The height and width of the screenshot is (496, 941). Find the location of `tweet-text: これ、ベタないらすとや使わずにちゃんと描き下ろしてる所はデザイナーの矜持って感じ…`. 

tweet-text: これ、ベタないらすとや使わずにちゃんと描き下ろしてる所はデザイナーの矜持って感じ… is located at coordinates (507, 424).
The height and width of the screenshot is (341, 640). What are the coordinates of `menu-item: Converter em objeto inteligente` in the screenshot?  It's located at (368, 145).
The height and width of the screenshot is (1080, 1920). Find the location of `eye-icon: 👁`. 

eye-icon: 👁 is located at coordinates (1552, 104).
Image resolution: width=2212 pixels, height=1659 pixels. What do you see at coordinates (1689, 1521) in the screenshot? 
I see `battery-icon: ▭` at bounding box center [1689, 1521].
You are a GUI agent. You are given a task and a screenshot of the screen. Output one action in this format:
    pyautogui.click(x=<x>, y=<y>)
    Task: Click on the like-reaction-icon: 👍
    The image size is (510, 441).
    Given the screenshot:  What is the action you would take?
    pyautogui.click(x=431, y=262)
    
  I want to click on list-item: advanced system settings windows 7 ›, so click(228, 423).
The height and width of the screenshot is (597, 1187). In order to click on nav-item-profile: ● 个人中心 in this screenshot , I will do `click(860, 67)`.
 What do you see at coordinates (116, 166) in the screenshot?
++++++++++
_課題_
上の記録のうち、「location」という語を含む行をすべて書き写して示してください。

_解答_
The height and width of the screenshot is (496, 941). Find the location of `tweet-text: これ、ベタないらすとや使わずにちゃんと描き下ろしてる所はデザイナーの矜持って感じ…`. 
The height and width of the screenshot is (1080, 1920). Find the location of `eye-icon: 👁`. 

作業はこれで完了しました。